Integrator OpAmp Question

Hey All

I have a Question About integrator op amp

First when the Vin signal is high Vout ramp negative ( in the opposite direction)
And vice versa when Vin is low

My Question is the capacitor at the output node charge from where when the signal is high it discharge not charge , i am no explanation for that

Who the capacitor in the output node charge and discharge ???

Thanks

the opamp input has very high impedance and the -verting terminal is at ground (virtual ground) level. so whatever the current coming from vout will go into Vin to charge or discharge so both will be loaded according to the RC condition and input singnal condition.

Thanks venkadesh

what i understand from your replay is that at input node of op amp their is a very high impedance , therefore no current pass in the opamp ( neglected ) , then the capacitor charge from output , my question the feedback from vout to vin how it's reversed to charge the capacitor and what is the effect of the impedance at output node ??

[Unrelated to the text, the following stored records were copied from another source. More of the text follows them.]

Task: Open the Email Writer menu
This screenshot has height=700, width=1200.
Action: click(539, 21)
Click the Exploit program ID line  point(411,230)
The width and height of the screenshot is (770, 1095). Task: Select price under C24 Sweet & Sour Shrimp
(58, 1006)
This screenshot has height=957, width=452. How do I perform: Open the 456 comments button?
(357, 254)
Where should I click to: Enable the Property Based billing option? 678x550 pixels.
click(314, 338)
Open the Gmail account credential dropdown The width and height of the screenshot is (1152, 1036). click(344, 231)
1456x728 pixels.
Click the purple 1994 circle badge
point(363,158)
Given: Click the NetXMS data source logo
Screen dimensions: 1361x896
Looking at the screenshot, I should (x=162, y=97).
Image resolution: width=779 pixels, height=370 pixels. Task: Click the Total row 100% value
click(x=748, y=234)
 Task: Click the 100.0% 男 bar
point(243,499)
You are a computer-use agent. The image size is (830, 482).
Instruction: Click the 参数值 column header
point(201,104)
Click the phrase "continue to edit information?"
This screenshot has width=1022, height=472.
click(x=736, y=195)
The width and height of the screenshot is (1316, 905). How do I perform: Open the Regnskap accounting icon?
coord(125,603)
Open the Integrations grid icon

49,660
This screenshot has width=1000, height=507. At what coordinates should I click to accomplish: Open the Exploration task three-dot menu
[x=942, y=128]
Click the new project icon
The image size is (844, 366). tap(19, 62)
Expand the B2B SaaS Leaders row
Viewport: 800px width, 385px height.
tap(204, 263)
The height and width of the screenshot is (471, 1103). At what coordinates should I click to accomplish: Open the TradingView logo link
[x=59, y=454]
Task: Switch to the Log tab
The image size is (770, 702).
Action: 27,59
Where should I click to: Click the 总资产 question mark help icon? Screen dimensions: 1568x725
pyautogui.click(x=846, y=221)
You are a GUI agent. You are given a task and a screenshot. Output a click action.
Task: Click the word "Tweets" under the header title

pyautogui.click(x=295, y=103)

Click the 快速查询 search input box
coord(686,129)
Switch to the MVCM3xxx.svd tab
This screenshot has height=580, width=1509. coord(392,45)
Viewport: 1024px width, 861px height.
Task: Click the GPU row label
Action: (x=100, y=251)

First when the Vin signal is high Vout ramp negative ( in the opposite direction)
And vice versa when Vin is low

Click to expand...

I assume you know that opamp is a differential amplifier have a very high diff gain.

Now consider input is 0 V, not inverting is already in 0 and the output also in 0 V.

Now you are applying some constant voltage in input. so the inverting will be more than non inverting so the opamp will decide to reach the -ve saturation. but when the voltage starts decreasing that will cause current through the feedback path,(cause virtual ground in -) and that will reduce the slope so that it will maintain the integration.

Actually speaking the slope is not limitted by the output impedance but the feed back current going through the input resistance.

I am not completely understand your question, so if you have any doubt please do ask.

eng_ahmed_osama, have you ever heard about the "Miller effect" (which gave this integrator its name)?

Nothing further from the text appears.